» **ACTIVITY**: Word for word, copy each record that comes after this.

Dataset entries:
*** Block opens ***

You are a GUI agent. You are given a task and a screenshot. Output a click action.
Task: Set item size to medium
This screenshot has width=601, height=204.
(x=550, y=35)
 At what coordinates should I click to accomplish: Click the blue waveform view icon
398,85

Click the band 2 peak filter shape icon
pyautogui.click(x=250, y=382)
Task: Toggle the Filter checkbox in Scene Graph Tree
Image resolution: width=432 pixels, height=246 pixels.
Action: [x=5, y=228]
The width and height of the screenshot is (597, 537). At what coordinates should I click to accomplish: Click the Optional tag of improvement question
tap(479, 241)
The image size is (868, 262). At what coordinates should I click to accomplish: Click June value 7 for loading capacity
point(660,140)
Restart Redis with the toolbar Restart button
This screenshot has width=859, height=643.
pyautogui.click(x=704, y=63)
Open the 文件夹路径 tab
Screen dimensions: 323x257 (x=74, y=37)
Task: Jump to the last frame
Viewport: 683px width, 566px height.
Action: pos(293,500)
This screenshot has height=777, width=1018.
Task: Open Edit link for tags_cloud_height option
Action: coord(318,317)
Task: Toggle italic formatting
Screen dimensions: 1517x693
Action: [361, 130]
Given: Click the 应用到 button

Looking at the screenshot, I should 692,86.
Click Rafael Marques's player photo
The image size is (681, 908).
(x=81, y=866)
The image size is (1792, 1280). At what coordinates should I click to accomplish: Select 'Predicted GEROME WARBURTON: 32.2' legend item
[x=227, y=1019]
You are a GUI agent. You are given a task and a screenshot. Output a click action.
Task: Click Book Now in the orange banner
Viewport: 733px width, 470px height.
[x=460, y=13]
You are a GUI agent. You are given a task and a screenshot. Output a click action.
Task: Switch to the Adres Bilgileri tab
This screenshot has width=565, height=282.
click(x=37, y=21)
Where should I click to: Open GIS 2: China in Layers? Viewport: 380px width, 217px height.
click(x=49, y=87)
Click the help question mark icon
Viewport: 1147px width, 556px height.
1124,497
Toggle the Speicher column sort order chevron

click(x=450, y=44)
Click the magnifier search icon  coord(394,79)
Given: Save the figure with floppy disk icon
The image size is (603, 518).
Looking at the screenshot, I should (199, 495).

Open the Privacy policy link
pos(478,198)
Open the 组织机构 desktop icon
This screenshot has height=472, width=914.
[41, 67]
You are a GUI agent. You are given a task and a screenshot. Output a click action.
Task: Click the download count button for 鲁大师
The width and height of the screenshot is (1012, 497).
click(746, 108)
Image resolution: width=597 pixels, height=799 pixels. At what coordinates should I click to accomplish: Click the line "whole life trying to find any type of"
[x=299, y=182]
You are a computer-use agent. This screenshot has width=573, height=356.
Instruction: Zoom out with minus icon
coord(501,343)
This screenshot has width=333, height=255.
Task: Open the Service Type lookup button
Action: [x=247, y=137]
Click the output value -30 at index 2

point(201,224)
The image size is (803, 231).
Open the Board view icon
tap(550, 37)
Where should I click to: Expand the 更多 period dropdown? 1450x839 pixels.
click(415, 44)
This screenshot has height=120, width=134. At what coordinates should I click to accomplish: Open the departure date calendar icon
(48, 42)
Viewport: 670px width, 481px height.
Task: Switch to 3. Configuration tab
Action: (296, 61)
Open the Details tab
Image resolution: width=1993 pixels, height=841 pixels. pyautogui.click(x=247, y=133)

*** Block closes ***

» **RESPONSE BELOW**:
You are a GUI agent. You are given a task and a screenshot. Output a click action.
Task: Set item size to medium
This screenshot has width=601, height=204.
(x=550, y=35)
 At what coordinates should I click to accomplish: Click the blue waveform view icon
398,85

Click the band 2 peak filter shape icon
pyautogui.click(x=250, y=382)
Task: Toggle the Filter checkbox in Scene Graph Tree
Image resolution: width=432 pixels, height=246 pixels.
Action: [x=5, y=228]
The width and height of the screenshot is (597, 537). At what coordinates should I click to accomplish: Click the Optional tag of improvement question
tap(479, 241)
The image size is (868, 262). At what coordinates should I click to accomplish: Click June value 7 for loading capacity
point(660,140)
Restart Redis with the toolbar Restart button
This screenshot has width=859, height=643.
pyautogui.click(x=704, y=63)
Open the 文件夹路径 tab
Screen dimensions: 323x257 (x=74, y=37)
Task: Jump to the last frame
Viewport: 683px width, 566px height.
Action: pos(293,500)
This screenshot has height=777, width=1018.
Task: Open Edit link for tags_cloud_height option
Action: coord(318,317)
Task: Toggle italic formatting
Screen dimensions: 1517x693
Action: [361, 130]
Given: Click the 应用到 button

Looking at the screenshot, I should 692,86.
Click Rafael Marques's player photo
The image size is (681, 908).
(x=81, y=866)
The image size is (1792, 1280). At what coordinates should I click to accomplish: Select 'Predicted GEROME WARBURTON: 32.2' legend item
[x=227, y=1019]
You are a GUI agent. You are given a task and a screenshot. Output a click action.
Task: Click Book Now in the orange banner
Viewport: 733px width, 470px height.
[x=460, y=13]
You are a GUI agent. You are given a task and a screenshot. Output a click action.
Task: Switch to the Adres Bilgileri tab
This screenshot has width=565, height=282.
click(x=37, y=21)
Where should I click to: Open GIS 2: China in Layers? Viewport: 380px width, 217px height.
click(x=49, y=87)
Click the help question mark icon
Viewport: 1147px width, 556px height.
1124,497
Toggle the Speicher column sort order chevron

click(x=450, y=44)
Click the magnifier search icon  coord(394,79)
Given: Save the figure with floppy disk icon
The image size is (603, 518).
Looking at the screenshot, I should (199, 495).

Open the Privacy policy link
pos(478,198)
Open the 组织机构 desktop icon
This screenshot has height=472, width=914.
[41, 67]
You are a GUI agent. You are given a task and a screenshot. Output a click action.
Task: Click the download count button for 鲁大师
The width and height of the screenshot is (1012, 497).
click(746, 108)
Image resolution: width=597 pixels, height=799 pixels. At what coordinates should I click to accomplish: Click the line "whole life trying to find any type of"
[x=299, y=182]
You are a computer-use agent. This screenshot has width=573, height=356.
Instruction: Zoom out with minus icon
coord(501,343)
This screenshot has width=333, height=255.
Task: Open the Service Type lookup button
Action: [x=247, y=137]
Click the output value -30 at index 2

point(201,224)
The image size is (803, 231).
Open the Board view icon
tap(550, 37)
Where should I click to: Expand the 更多 period dropdown? 1450x839 pixels.
click(415, 44)
This screenshot has height=120, width=134. At what coordinates should I click to accomplish: Open the departure date calendar icon
(48, 42)
Viewport: 670px width, 481px height.
Task: Switch to 3. Configuration tab
Action: (296, 61)
Open the Details tab
Image resolution: width=1993 pixels, height=841 pixels. pyautogui.click(x=247, y=133)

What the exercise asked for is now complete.